O presidente Michel Temer não perde uma votação importante no Congresso desde que assumiu o posto, no impeachment de Dilma Rousseff. Semana passada não foi diferente. Por 39 a 26 votos, a Comissão de Constituição e Justiça da Câmara dos Deputados recomendou ao plenário a rejeição do pedido do Ministério Público Federal para o Supremo Tribunal Federal (STF) investigar e processar o presidente pelos crimes de obstrução de justiça e formação de organização criminosa. A expectativa é que o plenário confirme a decisão da CCJ, embora com uma vantagem inferior àquela conferida pela maioria por ocasião da votação da primeira denúncia.

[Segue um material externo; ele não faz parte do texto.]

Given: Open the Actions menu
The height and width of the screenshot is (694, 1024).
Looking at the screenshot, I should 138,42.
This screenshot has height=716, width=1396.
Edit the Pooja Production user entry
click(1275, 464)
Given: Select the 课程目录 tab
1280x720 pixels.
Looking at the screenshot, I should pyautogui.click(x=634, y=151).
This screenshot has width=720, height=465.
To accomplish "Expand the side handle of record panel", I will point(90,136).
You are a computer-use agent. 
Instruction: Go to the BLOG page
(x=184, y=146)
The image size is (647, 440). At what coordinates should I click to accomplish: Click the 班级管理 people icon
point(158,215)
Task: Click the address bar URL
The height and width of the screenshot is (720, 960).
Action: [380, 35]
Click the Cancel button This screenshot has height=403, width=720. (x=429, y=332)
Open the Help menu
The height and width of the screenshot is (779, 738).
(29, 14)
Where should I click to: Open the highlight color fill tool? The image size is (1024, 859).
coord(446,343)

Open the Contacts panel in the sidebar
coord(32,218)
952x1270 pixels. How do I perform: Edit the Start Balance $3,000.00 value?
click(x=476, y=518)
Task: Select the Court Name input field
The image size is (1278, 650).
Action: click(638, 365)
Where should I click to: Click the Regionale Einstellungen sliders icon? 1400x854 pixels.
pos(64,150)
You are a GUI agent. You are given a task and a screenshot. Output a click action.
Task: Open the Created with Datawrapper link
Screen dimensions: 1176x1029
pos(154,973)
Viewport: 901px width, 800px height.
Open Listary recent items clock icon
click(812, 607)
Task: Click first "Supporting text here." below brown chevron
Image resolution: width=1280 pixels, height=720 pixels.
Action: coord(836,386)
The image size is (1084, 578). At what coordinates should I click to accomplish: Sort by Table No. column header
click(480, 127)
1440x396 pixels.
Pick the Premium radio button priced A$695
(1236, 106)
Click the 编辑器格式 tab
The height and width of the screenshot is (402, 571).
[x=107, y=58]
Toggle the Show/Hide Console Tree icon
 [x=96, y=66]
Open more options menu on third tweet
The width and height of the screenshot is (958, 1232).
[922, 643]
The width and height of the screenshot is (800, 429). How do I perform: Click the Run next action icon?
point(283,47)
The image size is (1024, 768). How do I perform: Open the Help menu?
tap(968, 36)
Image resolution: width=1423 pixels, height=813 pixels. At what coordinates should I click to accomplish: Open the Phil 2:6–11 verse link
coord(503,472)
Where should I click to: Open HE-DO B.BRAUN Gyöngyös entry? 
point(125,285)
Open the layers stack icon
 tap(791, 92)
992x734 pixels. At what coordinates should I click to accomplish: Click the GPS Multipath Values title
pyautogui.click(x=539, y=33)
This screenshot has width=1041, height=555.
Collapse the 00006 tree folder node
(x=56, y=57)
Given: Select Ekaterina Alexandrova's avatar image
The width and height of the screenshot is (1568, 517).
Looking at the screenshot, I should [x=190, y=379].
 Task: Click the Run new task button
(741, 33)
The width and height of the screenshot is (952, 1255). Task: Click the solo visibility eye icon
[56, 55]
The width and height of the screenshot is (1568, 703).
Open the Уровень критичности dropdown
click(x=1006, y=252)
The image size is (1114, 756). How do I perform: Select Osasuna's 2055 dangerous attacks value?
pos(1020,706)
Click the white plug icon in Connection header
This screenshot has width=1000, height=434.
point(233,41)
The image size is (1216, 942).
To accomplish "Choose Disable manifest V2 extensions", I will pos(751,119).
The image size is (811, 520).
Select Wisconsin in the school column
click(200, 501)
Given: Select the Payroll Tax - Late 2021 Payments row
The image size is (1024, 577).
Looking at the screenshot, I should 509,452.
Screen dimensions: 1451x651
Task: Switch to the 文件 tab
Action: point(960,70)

Na votação da CCJ, Temer perdeu dois votos em relação à votação anterior, mas venceu ainda por expressiva maioria (59% dos votantes). Se a tendência se mantiver na votação em plenário, Temer pode até não sair com a maioria absoluta dos 513 votos da Câmara, como aconteceu da vez anterior, quando teve o apoio de 263 deputados, mas ainda assim sairia com algo em torno de 250 votos, número mais que suficiente para o governo tentar arrematar o processo de aprovação de reformas a que se propôs. É difícil, mas será ainda mais complicado se o presidente vier a perder algo entre 30 e 40 votos sobre a primeira denúncia, conforme previsões mais alarmistas.
Trata-se, portanto, de uma cartada decisiva para o governo e o presidente, que a partir de agora joga todas as suas fichas na recuperação da economia, a fim de poder influir na própria sucessão e quem sabe até reverter em alguma medida a aprovação de Michel Temer, o chefe de governo mais impopular desde que o poder civil retornou ao Palácio do Planalto, nos idos de 1985. Para tanto, o governo terá de aprovar a reforma da Previdência, mesmo desidratada em relação à proposta original, e as medidas do pacote fiscal de agosto que ainda esperam por bom tempo no Congresso para serem enviadas.
A reforma previdenciária e as medidas fiscais são pilares para a sustentação da retomada do crescimento e a consequente redução do desemprego. Pesquisas feitas entre parlamentares indicam que não se trata de uma empreitada fácil, sobretudo à medida que se aproxima a eleição geral de 2018. O apoio parlamentar à idade mínima para a aposentadoria, por exemplo, já foi maior na Câmara, onde agora só 31,13% dos deputados consideram que a proposta tem alguma chances de ser aprovada até o fim do governo do presidente Temer, segundo pesquisas.
Igualmente difícil é a aprovação de nove das 11 medidas do pacote fiscal de agosto que dependem de apreciação do Congresso, caso do aumento da contribuição dos servidores à Previdência. Mas o governo Temer, como já se observou, tem se mostrado muito competente na hora de formar maiorias no Congresso, seja para salvar a pele do presidente, seja para aprovar medidas-chave para destravar a economia, como foram a aprovação da PEC do teto de gastos e as mudanças nas leis trabalhistas, para citar apenas duas de maior dificuldade e repercussão.
Passada a votação da segunda denúncia, o governo deve ao país no mínimo o mesmo empenho na aprovação de reformas cruciais para a recuperação econômica. O governo Temer sabe falar a língua do Congresso, suas relações com o parlamento são profundas. Ninguém mais adequado para reduzir resistências e reunir apoios. É fato que a aproximação das eleições deixa os deputados mais sensíveis a temas que calam fundo no eleitor, a exemplo da mudança nas aposentadorias, mas é um mito que o voto a favor da reforma da Previdência equivale a uma sentença de morte eleitoral - é exatamente o oposto, segundo estudo da Consultoria Legislativa do Senado.
Na reforma previdenciária do governo Fernando Henrique Cardoso, 345 deputados votaram favoravelmente, 152 contra e houve três abstenções. Na eleição imediatamente seguinte, 69% dos que votaram a favor da reforma se reelegeram, enquanto só 50% dos contrários conseguiram um novo mandato. É um tabu que pode ser contornado com a habilidade política em geral demonstrada pelo atual governo. É do interesse do país, mas também dos atuais inquilinos do Palácio do Planalto - a recuperação da economia é a única chance de o grupo político no poder entrar com alguma possibilidade no jogo eleitoral de 2018, calando a boca de quem não lhe atribui méritos na retomada, mas sim a um descolamento da economia em relação à política.